### Richiesta A
Puoi riportare parola per parola i record che vanno dalla riga contenente "Extension Tubes (9, 659)" fino alla fine dei record, con entrambi gli estremi inclusi?

### Testo mostrato
++++++++

Incastonata sulla parete esterna di sinistra della Cattedrale di S. Lorenzo compare una misteriosa scacchiera.
Questa appartenne a Megollo Lercari che nel 1314, ospite a Trebisonda del Re Alessio II, venne durante una partita a scacchi, da un suo cortigiano insolentito, un tal Andronico.
Megollo diede scacco matto al suo avversario e, come già narrato in apposito post, mise in atto la sua terribile e feroce vendetta:
“Sappi tu e sappiano i Greci tutti che chi offende un genovese deve attendere inesorabile il castigo.
Noi genovesi siamo tutti della stessa tempra, per cui se io fossi morto o preso prima che la mia vendetta fosse compiuta, altri genovesi sarebbero giunti a portarla a termine”.
La scacchiera ricorda lo scacco matto della vendetta lavata con il sangue dal valoroso genovese.
Non tutti però concordano con questa versione. Almeno altre due sono le ipotesi accreditate dagli studiosi: la prima legata e correlata ad altre simbologie presenti in Cattedrale, rimanda ai cavalieri Templari dei quali la scacchiera sarebbe una esoterica testimonianza. La seconda, riferita dal Caffaro nei suoi Annali, racconta di una disputa, nel XII sec. al tempo della nascente rivalità fra Genova Pisa, risolta fra le due contendenti con una partita a scacchi vinta dai genovesi. In ricordo di quella vittoria la scacchiera sarebbe stata così murata in S. Lorenzo.

++++++++

### Richiesta B
Puoi riscrivere il passo del testo sulla scacchiera della Cattedrale che va da "Incastonata sulla parete" fino a "dal valoroso genovese.", mettendo "Lercari" al posto di "Megollo"?

++++++++

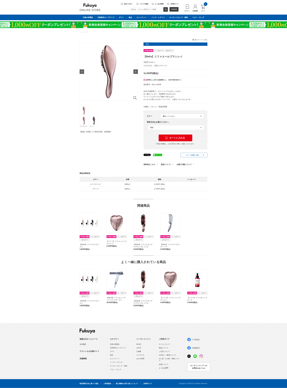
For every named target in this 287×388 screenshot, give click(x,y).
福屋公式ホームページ (89, 339)
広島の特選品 (88, 17)
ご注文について (164, 351)
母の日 (138, 344)
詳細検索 (174, 9)
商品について (163, 348)
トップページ (84, 32)
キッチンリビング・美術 (178, 17)
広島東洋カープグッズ (106, 17)
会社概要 (83, 344)
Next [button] (135, 71)
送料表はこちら (149, 164)
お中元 (138, 348)
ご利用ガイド (174, 4)
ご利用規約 (107, 383)
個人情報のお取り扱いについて (127, 383)
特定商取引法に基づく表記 (89, 383)
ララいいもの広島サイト (89, 351)
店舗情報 (83, 358)
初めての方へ (128, 4)
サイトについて (164, 344)
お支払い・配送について (167, 355)
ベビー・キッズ (198, 17)
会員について (163, 364)
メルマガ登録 (144, 4)
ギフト (121, 17)
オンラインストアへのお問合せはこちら (198, 367)
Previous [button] (82, 71)
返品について (166, 164)
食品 (130, 17)
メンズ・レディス (158, 17)
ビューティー (142, 17)
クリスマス (140, 355)
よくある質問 (159, 4)
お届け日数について (184, 164)
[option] (109, 71)
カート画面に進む (193, 155)
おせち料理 (140, 358)
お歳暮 (138, 351)
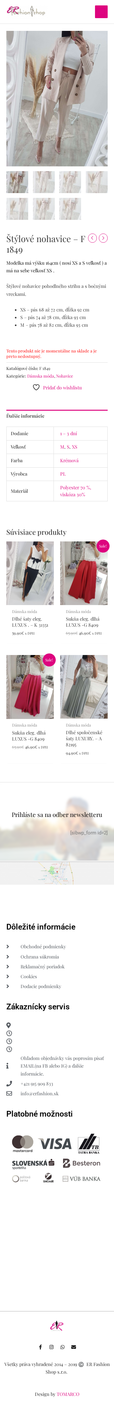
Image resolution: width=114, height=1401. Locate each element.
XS (74, 446)
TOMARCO (68, 1394)
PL (63, 473)
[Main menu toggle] (101, 11)
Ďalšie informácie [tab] (25, 416)
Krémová (69, 460)
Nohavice (64, 376)
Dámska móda (40, 376)
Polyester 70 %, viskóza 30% (75, 491)
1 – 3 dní (68, 433)
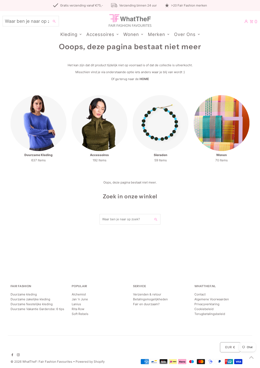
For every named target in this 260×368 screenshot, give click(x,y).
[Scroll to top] (251, 357)
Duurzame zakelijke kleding (30, 299)
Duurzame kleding (24, 294)
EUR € (230, 347)
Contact (200, 294)
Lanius (76, 304)
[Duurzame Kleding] (38, 123)
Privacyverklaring (206, 304)
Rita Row (78, 309)
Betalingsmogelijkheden (150, 299)
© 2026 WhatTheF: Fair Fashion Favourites (42, 362)
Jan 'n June (80, 299)
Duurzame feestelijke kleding (32, 304)
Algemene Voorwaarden (211, 299)
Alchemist (79, 294)
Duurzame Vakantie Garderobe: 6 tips (37, 309)
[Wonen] (221, 123)
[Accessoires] (99, 123)
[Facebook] (12, 355)
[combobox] (26, 21)
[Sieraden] (160, 123)
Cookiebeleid (203, 309)
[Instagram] (18, 355)
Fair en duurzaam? (146, 304)
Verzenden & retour (147, 294)
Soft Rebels (80, 314)
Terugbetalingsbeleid (209, 314)
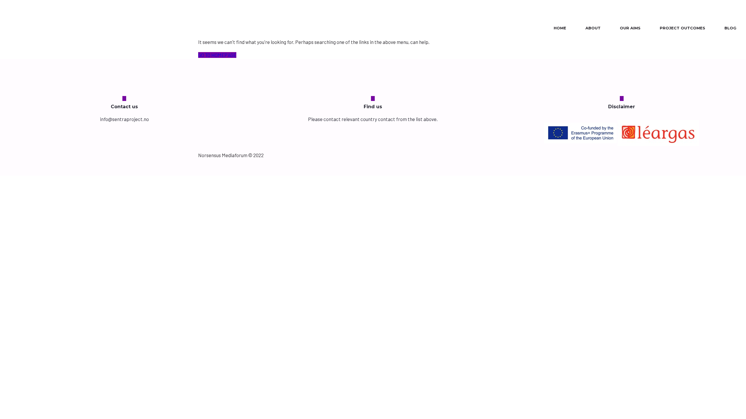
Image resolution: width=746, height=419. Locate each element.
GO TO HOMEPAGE (217, 55)
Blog (730, 28)
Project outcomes (682, 28)
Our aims (630, 28)
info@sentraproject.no (124, 119)
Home (560, 28)
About (593, 28)
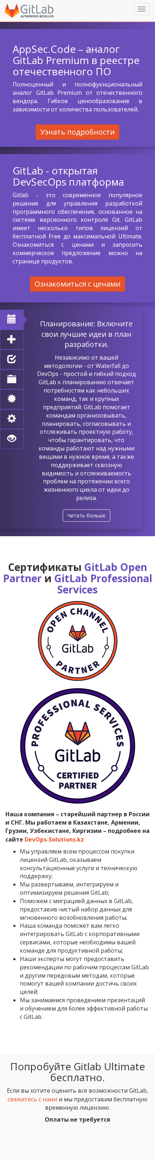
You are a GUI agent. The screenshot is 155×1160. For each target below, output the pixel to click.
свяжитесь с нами (32, 1099)
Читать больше (86, 515)
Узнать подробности (77, 132)
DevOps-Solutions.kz (54, 839)
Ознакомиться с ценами (77, 284)
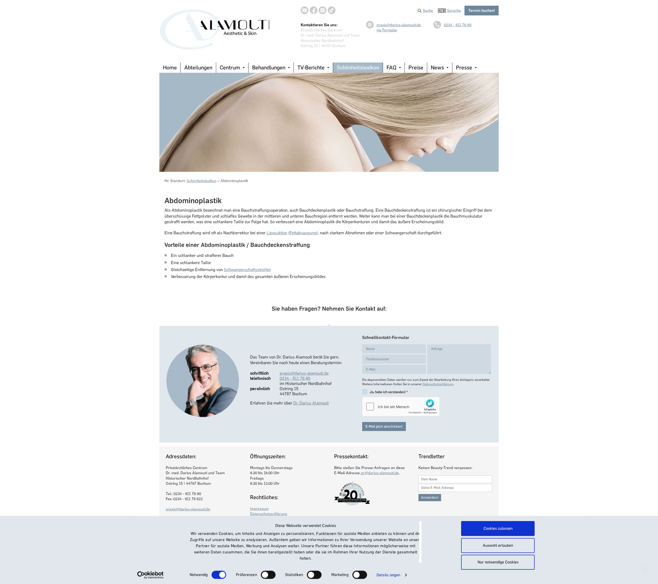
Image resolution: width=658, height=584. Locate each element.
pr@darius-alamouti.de (379, 473)
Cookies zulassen (498, 528)
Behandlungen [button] (268, 67)
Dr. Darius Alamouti (311, 403)
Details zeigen (388, 575)
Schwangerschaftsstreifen (247, 269)
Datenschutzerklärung (438, 384)
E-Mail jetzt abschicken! (384, 426)
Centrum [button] (230, 67)
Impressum (259, 508)
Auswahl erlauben (498, 545)
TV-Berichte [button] (311, 67)
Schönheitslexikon (358, 67)
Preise (415, 67)
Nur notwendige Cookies (498, 562)
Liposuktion (277, 232)
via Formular (387, 30)
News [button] (437, 67)
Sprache (454, 10)
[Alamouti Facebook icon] (313, 10)
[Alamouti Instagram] (322, 10)
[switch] (268, 575)
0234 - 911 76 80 (457, 25)
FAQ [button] (391, 67)
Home (170, 67)
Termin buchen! (481, 10)
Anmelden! (430, 497)
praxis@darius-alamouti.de (399, 25)
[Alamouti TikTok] (331, 10)
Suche (428, 10)
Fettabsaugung (303, 232)
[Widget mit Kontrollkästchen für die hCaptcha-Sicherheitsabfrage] (401, 406)
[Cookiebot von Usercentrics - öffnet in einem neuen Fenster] (150, 575)
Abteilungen (198, 67)
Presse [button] (464, 67)
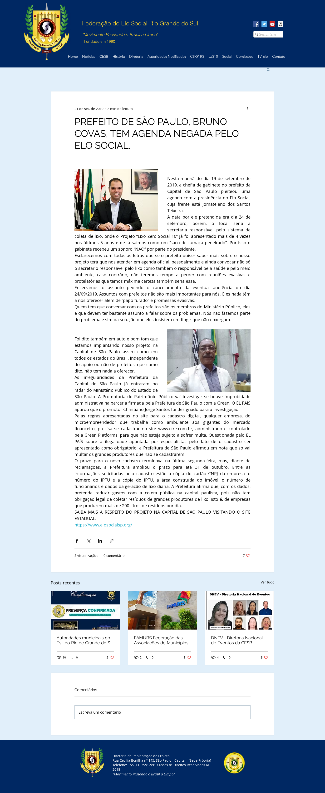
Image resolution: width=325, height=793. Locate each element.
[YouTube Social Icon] (272, 24)
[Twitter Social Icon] (264, 24)
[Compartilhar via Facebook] (76, 541)
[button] (268, 69)
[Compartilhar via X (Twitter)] (88, 541)
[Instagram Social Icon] (280, 24)
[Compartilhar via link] (111, 541)
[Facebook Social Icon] (256, 24)
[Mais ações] (248, 108)
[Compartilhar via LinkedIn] (100, 541)
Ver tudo (267, 582)
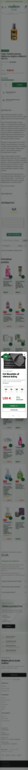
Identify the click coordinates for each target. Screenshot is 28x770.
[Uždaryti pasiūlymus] (24, 354)
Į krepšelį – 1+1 (14, 406)
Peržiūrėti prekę (14, 410)
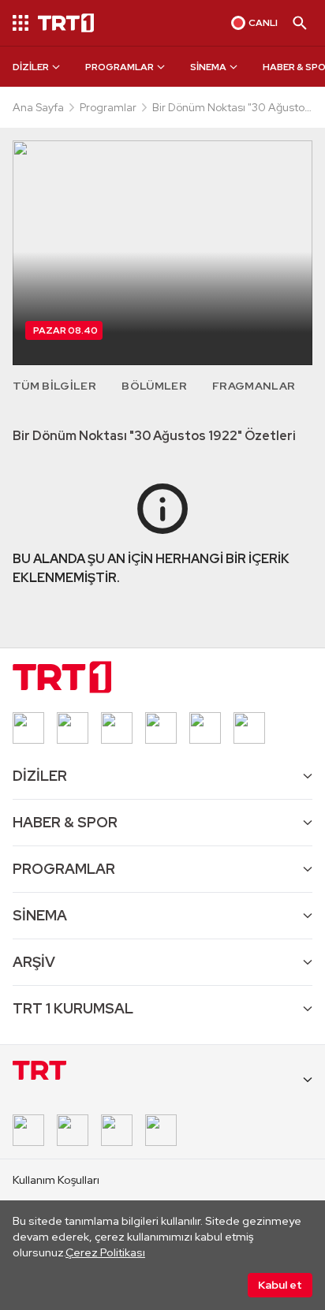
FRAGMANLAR (254, 386)
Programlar (108, 107)
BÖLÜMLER (154, 386)
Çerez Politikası (105, 1252)
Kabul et (280, 1285)
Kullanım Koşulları (56, 1180)
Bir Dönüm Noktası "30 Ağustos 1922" (231, 107)
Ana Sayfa (38, 107)
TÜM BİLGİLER (54, 386)
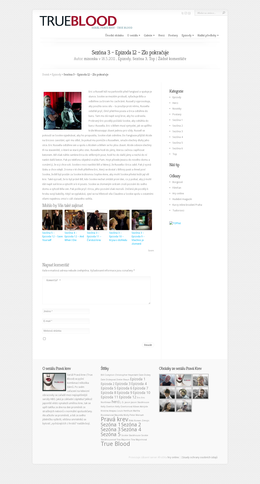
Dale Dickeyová (108, 379)
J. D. (122, 402)
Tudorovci (178, 210)
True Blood (115, 443)
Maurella (118, 415)
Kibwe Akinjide (140, 406)
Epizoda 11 (109, 397)
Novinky (176, 108)
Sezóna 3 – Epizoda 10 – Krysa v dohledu (118, 236)
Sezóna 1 (177, 120)
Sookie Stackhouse (131, 435)
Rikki (131, 420)
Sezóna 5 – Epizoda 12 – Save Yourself (52, 236)
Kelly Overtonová (123, 406)
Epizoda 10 (141, 393)
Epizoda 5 (108, 388)
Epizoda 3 (123, 384)
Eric (139, 397)
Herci (161, 35)
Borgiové (177, 182)
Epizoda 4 (139, 384)
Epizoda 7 (140, 388)
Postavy (173, 35)
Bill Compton (107, 375)
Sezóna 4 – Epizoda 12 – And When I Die (74, 236)
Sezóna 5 (177, 142)
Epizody (188, 35)
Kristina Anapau (109, 411)
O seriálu (133, 35)
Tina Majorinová (139, 439)
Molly (126, 415)
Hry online (178, 193)
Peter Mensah (137, 415)
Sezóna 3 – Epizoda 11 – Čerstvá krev (94, 236)
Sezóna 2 (177, 125)
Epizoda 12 (127, 397)
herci (115, 402)
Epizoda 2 (108, 384)
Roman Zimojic (141, 420)
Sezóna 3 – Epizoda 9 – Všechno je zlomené (138, 238)
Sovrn (151, 250)
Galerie (149, 35)
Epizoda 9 (124, 393)
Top (152, 58)
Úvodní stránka (114, 35)
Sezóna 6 (177, 148)
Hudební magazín (182, 199)
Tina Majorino (123, 439)
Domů (45, 74)
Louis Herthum (124, 411)
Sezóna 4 (177, 137)
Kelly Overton (108, 406)
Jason (127, 402)
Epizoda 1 (137, 379)
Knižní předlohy (208, 35)
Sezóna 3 (140, 58)
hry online (173, 457)
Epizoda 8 (108, 393)
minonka (91, 58)
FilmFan (176, 187)
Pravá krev (114, 419)
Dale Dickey (145, 375)
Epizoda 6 (124, 388)
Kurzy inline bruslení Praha (187, 204)
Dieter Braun (122, 379)
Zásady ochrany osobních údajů (199, 457)
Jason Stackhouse (140, 402)
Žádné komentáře (172, 58)
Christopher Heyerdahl (126, 375)
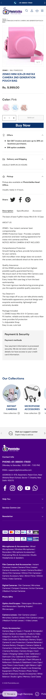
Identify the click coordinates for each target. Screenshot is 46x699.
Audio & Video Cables (21, 636)
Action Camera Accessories (14, 634)
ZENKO (5, 70)
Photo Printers (19, 671)
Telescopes (26, 603)
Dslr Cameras (24, 585)
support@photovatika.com (20, 470)
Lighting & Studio (19, 668)
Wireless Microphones (24, 549)
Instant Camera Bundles (31, 570)
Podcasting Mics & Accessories (15, 555)
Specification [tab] (23, 211)
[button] (37, 10)
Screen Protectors (10, 674)
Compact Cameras (20, 588)
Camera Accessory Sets (12, 576)
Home (4, 19)
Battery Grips (35, 639)
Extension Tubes (9, 659)
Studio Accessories (27, 674)
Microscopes (7, 609)
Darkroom (6, 656)
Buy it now (23, 126)
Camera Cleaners (20, 648)
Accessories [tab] (38, 211)
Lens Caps (37, 662)
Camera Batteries (34, 642)
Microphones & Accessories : (16, 546)
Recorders (6, 552)
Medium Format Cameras (14, 591)
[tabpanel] (23, 271)
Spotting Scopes (25, 606)
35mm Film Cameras (11, 573)
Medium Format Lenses (13, 620)
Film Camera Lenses (35, 617)
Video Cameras (15, 578)
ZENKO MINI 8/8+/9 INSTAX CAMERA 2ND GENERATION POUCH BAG (22, 21)
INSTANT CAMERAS (11, 408)
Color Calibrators (32, 654)
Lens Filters (7, 665)
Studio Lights (16, 676)
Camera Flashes (37, 648)
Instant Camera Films (21, 567)
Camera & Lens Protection (13, 642)
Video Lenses (32, 620)
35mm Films (30, 576)
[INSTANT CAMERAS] (11, 393)
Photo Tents (32, 671)
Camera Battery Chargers (13, 645)
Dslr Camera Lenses (27, 615)
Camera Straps (26, 651)
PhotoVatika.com (13, 683)
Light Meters (30, 665)
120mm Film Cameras (31, 573)
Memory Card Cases (32, 676)
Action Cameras (36, 588)
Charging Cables (16, 654)
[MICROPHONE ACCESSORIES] (32, 393)
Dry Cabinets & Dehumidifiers (25, 656)
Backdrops (23, 639)
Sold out (30, 118)
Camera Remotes (10, 651)
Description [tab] (7, 211)
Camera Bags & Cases (12, 631)
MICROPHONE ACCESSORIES (32, 408)
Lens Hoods (19, 665)
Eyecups (21, 659)
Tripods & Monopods (33, 631)
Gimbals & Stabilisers (22, 662)
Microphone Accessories (23, 552)
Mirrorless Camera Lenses (13, 617)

++++++++

### Risposta completa A
Extension Tubes (9, 659)
Studio Accessories (27, 674)
Microscopes (7, 609)
Darkroom (6, 656)
Buy it now (23, 126)
Camera Cleaners (20, 648)
Accessories [tab] (38, 211)
Lens Caps (37, 662)
Camera Batteries (34, 642)
Microphones & Accessories : (16, 546)
Recorders (6, 552)
Medium Format Cameras (14, 591)
[tabpanel] (23, 271)
Spotting Scopes (25, 606)
35mm Film Cameras (11, 573)
Medium Format Lenses (13, 620)
Film Camera Lenses (35, 617)
Video Cameras (15, 578)
ZENKO MINI 8/8+/9 INSTAX CAMERA 2ND GENERATION POUCH BAG (22, 21)
INSTANT CAMERAS (11, 408)
Color Calibrators (32, 654)
Lens Filters (7, 665)
Studio Lights (16, 676)
Camera Flashes (37, 648)
Instant Camera Films (21, 567)
Camera & Lens Protection (13, 642)
Video Lenses (32, 620)
35mm Films (30, 576)
[INSTANT CAMERAS] (11, 393)
Photo Tents (32, 671)
Camera Battery Chargers (13, 645)
Dslr Camera Lenses (27, 615)
Camera Straps (26, 651)
PhotoVatika.com (13, 683)
Light Meters (30, 665)
120mm Film Cameras (31, 573)
Memory Card Cases (32, 676)
Action Cameras (36, 588)
Charging Cables (16, 654)
[MICROPHONE ACCESSORIES] (32, 393)
Dry Cabinets & Dehumidifiers (25, 656)
Backdrops (23, 639)
Sold out (30, 118)
Camera Remotes (10, 651)
Description [tab] (7, 211)
Camera Bags & Cases (12, 631)
MICROPHONE ACCESSORIES (32, 408)
Lens Hoods (19, 665)
Eyecups (21, 659)
Tripods & Monopods (33, 631)
Gimbals & Stabilisers (22, 662)
Microphone Accessories (23, 552)
Mirrorless Camera Lenses (13, 617)

### Risposta completa B
Incastonata sulla parete esterna di sinistra della Cattedrale di S. Lorenzo compare una misteriosa scacchiera.
Questa appartenne a Lercari Lercari che nel 1314, ospite a Trebisonda del Re Alessio II, venne durante una partita a scacchi, da un suo cortigiano insolentito, un tal Andronico.
Lercari diede scacco matto al suo avversario e, come già narrato in apposito post, mise in atto la sua terribile e feroce vendetta:
“Sappi tu e sappiano i Greci tutti che chi offende un genovese deve attendere inesorabile il castigo.
Noi genovesi siamo tutti della stessa tempra, per cui se io fossi morto o preso prima che la mia vendetta fosse compiuta, altri genovesi sarebbero giunti a portarla a termine”.
La scacchiera ricorda lo scacco matto della vendetta lavata con il sangue dal valoroso genovese.